Ein Meilenstein der europäischen Literaturgeschichte also. Und doch muss der Rezensent bekennen, dass er nicht wie Goethe drauflosfuttern konnte, sondern eine Weile an den Anfängen herumgekaut hat, bis der Appetit beim Essen kam. Die Sache mit den "Einschiebeschüsseln" lenkte zunächst sehr vom Hauptmenü ab - hochkonzentriertes Lesen ist gefordert, damit man nicht die Wechselsprünge der aberwitzig verschachtelten Handlungskonstruktion verpasst. Das wichtigste Vorbild des Romans ist Laurence Sternes "Tristram Shandy" mit seiner Poetik der Abschweifungen, Interruptionen und komischen Erzählwucherungen. Noch mehr als bei Sterne zieht bei Diderot aber nicht das "Was", sondern das "Wie" der Erzählung in den Bann.

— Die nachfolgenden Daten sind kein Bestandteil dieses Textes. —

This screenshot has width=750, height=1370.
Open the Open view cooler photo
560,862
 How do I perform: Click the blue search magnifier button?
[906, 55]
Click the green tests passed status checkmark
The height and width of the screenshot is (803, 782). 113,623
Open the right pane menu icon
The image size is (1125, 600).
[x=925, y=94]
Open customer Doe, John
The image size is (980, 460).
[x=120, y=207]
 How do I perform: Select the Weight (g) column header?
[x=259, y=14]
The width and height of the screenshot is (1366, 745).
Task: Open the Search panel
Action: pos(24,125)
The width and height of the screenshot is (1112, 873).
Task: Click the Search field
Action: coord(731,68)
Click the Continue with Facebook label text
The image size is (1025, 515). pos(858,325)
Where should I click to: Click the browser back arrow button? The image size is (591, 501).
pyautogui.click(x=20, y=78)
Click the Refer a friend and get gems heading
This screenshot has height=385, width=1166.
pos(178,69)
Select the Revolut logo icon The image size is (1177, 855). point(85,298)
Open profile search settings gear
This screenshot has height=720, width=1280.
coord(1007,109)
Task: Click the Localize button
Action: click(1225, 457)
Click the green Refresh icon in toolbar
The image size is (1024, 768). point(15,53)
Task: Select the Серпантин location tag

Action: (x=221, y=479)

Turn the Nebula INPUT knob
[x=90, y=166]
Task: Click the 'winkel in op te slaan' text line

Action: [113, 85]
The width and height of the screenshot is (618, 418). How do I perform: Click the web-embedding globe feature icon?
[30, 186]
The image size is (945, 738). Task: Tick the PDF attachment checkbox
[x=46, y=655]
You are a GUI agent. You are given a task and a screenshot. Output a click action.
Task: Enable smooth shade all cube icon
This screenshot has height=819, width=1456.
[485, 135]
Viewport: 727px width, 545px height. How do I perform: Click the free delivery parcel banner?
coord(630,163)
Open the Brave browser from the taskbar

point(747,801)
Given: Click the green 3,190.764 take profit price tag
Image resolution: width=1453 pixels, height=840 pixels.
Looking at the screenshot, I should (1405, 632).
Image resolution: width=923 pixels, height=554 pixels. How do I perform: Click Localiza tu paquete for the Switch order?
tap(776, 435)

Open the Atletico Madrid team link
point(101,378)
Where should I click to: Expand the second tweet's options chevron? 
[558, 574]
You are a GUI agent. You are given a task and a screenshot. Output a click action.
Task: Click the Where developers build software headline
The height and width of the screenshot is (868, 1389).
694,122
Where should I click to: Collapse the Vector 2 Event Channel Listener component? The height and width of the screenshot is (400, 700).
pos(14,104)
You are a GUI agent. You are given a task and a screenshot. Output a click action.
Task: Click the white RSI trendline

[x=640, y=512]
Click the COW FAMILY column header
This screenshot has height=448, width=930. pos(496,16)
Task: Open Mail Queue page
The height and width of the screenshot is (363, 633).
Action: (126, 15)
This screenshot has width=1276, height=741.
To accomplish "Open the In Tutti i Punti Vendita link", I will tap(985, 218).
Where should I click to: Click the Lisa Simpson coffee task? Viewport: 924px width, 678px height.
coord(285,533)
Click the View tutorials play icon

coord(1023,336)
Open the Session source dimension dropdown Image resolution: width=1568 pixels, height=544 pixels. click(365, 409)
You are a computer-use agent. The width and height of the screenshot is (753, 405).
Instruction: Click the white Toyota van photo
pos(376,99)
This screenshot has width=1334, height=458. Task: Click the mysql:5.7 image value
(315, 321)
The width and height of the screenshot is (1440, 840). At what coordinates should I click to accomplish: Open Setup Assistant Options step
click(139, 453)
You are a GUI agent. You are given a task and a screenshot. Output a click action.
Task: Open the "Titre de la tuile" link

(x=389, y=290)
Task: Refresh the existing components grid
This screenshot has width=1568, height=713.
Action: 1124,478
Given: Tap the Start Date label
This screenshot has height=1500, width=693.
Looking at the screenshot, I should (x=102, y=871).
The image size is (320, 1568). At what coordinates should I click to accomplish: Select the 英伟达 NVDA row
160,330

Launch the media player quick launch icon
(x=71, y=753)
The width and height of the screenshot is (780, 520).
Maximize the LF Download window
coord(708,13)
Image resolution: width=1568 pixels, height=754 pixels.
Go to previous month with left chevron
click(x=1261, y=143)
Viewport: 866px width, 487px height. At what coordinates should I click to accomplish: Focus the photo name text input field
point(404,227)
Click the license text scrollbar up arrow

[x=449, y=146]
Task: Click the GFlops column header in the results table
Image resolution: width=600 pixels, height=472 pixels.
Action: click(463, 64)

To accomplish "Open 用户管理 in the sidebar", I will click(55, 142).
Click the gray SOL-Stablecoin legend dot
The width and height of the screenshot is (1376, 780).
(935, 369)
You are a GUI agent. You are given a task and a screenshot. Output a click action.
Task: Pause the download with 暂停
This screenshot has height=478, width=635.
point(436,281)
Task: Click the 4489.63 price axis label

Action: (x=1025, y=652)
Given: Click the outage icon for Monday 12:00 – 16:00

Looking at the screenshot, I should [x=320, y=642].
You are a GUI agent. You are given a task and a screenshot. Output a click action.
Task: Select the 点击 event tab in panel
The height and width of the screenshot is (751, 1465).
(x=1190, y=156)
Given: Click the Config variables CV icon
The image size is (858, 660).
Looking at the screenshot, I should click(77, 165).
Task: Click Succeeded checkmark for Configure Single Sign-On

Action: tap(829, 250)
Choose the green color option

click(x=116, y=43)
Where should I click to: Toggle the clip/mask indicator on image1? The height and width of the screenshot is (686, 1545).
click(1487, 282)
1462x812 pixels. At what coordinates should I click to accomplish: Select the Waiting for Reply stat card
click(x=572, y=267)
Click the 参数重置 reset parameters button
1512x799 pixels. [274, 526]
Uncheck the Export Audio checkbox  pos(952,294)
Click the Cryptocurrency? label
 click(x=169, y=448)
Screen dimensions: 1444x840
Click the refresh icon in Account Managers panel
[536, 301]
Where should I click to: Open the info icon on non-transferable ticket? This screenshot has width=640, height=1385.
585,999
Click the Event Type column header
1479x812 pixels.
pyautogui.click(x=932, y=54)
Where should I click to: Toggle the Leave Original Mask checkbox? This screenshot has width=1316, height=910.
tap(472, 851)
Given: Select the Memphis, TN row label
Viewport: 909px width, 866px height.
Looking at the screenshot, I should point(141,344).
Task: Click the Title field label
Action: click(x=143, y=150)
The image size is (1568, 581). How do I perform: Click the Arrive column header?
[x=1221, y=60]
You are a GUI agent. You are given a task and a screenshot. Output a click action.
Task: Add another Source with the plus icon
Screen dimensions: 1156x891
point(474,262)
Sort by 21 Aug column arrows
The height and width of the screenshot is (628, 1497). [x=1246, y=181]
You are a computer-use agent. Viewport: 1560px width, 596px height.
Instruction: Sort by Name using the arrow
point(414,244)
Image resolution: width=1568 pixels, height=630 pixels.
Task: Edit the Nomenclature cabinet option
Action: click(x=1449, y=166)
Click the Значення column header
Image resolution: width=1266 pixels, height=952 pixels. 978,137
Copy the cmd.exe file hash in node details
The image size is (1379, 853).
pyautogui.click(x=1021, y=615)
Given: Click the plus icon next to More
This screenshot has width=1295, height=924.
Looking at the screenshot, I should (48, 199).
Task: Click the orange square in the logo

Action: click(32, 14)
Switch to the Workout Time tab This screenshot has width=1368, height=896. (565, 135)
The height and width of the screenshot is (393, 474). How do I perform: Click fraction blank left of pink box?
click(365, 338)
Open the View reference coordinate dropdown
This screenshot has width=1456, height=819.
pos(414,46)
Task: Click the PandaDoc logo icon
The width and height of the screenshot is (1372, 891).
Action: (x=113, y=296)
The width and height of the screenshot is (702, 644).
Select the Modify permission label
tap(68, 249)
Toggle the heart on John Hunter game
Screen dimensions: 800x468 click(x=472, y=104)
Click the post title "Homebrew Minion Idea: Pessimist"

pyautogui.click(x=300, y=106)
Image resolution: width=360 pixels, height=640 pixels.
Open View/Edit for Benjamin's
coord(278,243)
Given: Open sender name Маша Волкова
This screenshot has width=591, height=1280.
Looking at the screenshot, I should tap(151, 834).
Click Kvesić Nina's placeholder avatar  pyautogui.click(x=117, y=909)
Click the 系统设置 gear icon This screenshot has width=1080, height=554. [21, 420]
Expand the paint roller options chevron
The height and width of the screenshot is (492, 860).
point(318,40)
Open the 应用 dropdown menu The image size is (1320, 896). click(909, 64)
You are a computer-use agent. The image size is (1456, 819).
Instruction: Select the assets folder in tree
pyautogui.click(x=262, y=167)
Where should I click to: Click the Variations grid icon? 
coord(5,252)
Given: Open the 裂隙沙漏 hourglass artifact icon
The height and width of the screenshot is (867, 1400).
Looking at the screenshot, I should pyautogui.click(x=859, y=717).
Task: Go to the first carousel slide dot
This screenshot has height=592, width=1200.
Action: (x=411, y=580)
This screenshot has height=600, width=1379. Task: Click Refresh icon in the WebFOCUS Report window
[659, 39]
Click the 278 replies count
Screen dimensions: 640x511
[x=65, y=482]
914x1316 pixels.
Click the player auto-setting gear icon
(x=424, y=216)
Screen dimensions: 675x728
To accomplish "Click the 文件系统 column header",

"Wie waren sie einander begegnet? - Durch Zufall, wie alle. - Wie hießen sie? - Was schert Sie das? - Wo kamen sie her? - Vom nächstgelegenen Ort. - Wohin gingen sie? - Wer weiß schon, wohin er geht?" Schon diese ebenso leichthändigen wie tiefsinnigen ersten Sätze machen ein Prinzip des Romans deutlich: Der Leser wird ins Spiel einbezogen, er hat jederzeit das Einspruchsrecht und macht Gebrauch davon. In der geschmeidigen Neuübersetzung Hinrich Schmidt-Henkels wird der fiktive Leser mit "Sie" angeredet, das sperrige "Ihr" und "euch" früherer Übertragungen entfällt. Alter Wortschatz wird jedoch, sofern triftig und von kräftiger Geschmacksnote, durchaus auch von Schmidt-Henkel verwendet: "Hahnrei" zum Beispiel, "Schlafittchen" oder "Bregen". Diese Übersetzung bemüht sich um Gegenwärtigkeit und Frische, ohne zwanghaft zu modernisieren.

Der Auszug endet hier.